I realize now that my grandmother Mary Ellen Boes Carlisle, along with other females, was not granted the right to vote until three years after her youngest child, my dad, was born. As I remember her as a strong matriarchal figure, I imagine she was right there with other women in 1920 celebrating the ratification of the 19th amendment to the U.S. Constitution guaranteeing that women would not be discriminated against in the right to vote because of their gender.
The 2020 presidential election is gearing up to have the greatest number ever of American citizens voting. Many of these votes will reflect persons identifying themselves as Blue Democrats or Red Republicans. In the vein of disagreeing politically and/or philosophically with our friends, relatives, and work associates–while leaving room for civility and a common ground of agreement–I would like to share with you my laughable limerick* VOTING DILEMMA.

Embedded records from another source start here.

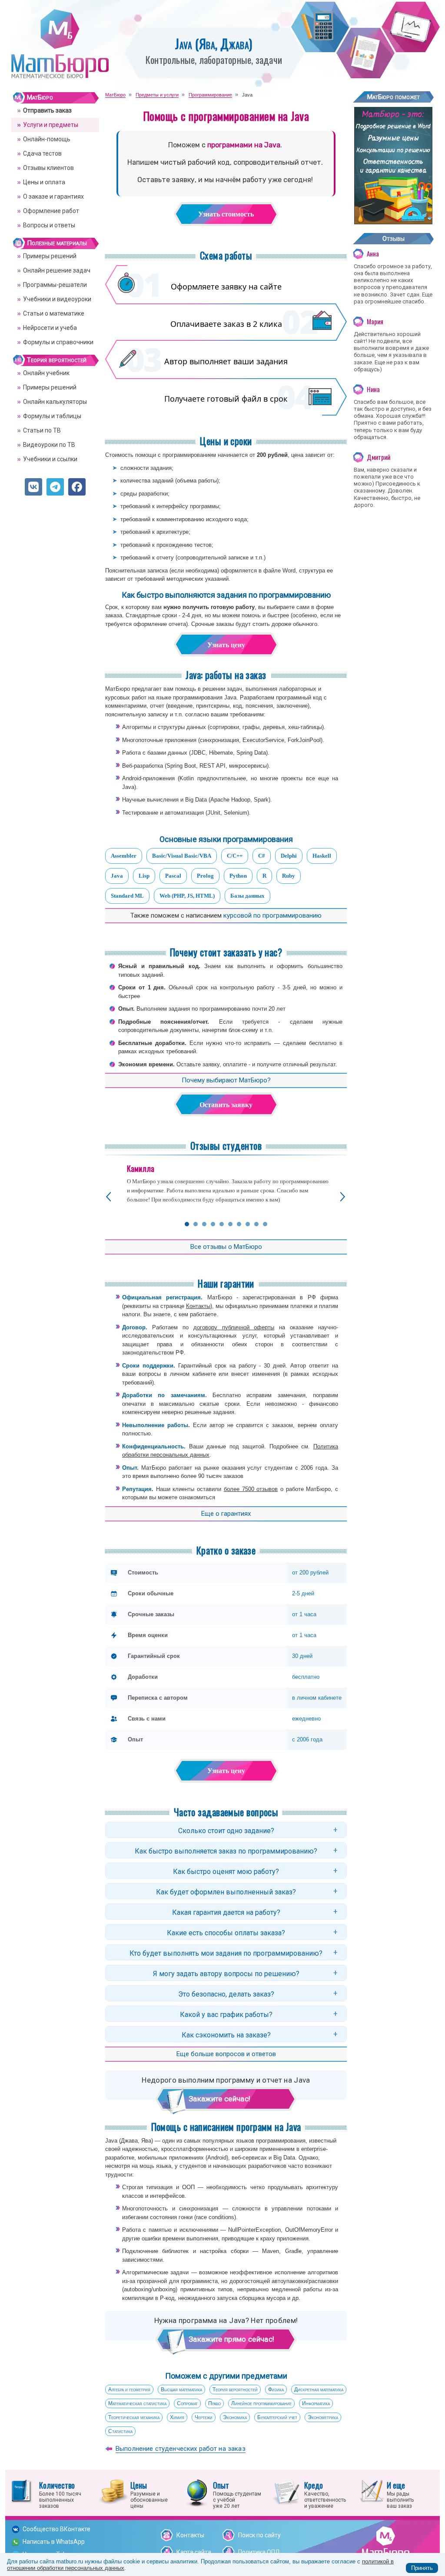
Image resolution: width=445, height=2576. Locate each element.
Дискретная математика (318, 2389)
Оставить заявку (225, 1104)
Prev (108, 1197)
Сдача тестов (42, 153)
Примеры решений (49, 256)
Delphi (289, 855)
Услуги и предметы (50, 124)
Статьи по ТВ (42, 430)
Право (214, 2403)
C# (261, 855)
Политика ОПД (259, 2552)
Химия (177, 2417)
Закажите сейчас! (219, 2098)
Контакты (198, 1306)
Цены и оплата (44, 182)
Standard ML (127, 895)
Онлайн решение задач (56, 270)
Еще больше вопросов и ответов (226, 2054)
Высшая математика (181, 2389)
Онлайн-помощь (46, 139)
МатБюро (40, 97)
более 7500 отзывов (251, 1489)
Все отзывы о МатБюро (226, 1247)
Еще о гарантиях (226, 1514)
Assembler (123, 855)
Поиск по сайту (259, 2535)
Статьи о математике (53, 313)
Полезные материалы (57, 243)
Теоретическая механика (133, 2417)
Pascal (173, 875)
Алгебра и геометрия (129, 2389)
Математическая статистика (137, 2403)
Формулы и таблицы (52, 416)
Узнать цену (226, 645)
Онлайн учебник (46, 372)
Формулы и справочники (58, 342)
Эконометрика (323, 2417)
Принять (422, 2568)
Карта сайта (193, 2552)
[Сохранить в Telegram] (55, 487)
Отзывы (393, 239)
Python (238, 875)
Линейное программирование (261, 2403)
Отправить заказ (47, 110)
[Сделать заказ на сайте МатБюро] (393, 221)
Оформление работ (51, 210)
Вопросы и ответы (49, 225)
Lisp (144, 875)
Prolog (205, 875)
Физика (276, 2389)
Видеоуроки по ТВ (49, 444)
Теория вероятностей (235, 2389)
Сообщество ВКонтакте (56, 2529)
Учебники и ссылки (50, 459)
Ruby (288, 875)
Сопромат (187, 2403)
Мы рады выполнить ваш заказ (400, 2494)
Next (342, 1197)
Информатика (316, 2403)
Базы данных (247, 895)
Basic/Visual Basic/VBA (181, 855)
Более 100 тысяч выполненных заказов (60, 2494)
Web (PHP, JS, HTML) (187, 895)
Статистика (120, 2431)
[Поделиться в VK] (33, 487)
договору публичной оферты (234, 1327)
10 (265, 1224)
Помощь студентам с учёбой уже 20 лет (237, 2494)
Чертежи (204, 2417)
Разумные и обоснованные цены (149, 2494)
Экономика (235, 2417)
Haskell (321, 855)
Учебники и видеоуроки (57, 299)
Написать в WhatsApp (54, 2541)
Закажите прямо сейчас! (231, 2339)
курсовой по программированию (272, 915)
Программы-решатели (55, 284)
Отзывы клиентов (48, 167)
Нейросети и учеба (50, 327)
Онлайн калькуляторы (55, 401)
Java (117, 875)
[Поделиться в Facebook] (77, 487)
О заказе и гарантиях (53, 196)
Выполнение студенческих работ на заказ (181, 2449)
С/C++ (234, 855)
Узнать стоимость (226, 214)
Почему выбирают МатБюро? (226, 1080)
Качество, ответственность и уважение (325, 2494)
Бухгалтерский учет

Below are these few lines I’ve written in this poetic form. It good-naturedly pokes fun at how we sometimes arrive at our decisions in the political process; yet thank God for America where we are free to make those choices!
I was inspired to write it in 2018 when I happened to see on ABC News twin young women with politically opposing views who were running for similar positions in local government in Michigan. Even though their thought processes had led them to different perspectives, they had their arms locked around each other as one of them said, “Remember the right wing and the left wing belong to the same bird.” So in the vein of disagreeing with our friends, relatives, and work associates while leaving room for civility and a common ground of agreement I would like to share it with you. Remember it is not meant to have a serious theme. It’s just an amusing bit of poetry!

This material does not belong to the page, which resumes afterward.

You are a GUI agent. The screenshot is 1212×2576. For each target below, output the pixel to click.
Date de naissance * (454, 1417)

VOTING DILEMMA (a limerick*)
Sue left home to go out to vote
With both blue votes and red in her tote.
“Let me see,” Susie said,
“Vote with blue? Vote with red?
Can my brain match the tint of my coat?”
* In case you are interested in the poetic form I used, a limerick has only five lines and its rhyme scheme is AABBA. In other words, the first, second, and fifth lines end in words which rhyme with each other. And the third and fourth lines end in words that rhyme with each other. The first line introduces the main character and place. The fifth line either comes to some sort of conclusion or simply repeats the first line. There is also a strict pattern of stressed and unstressed syllables. So, as you can see, the composer of a limerick has the parameters of this tight little box in which to write.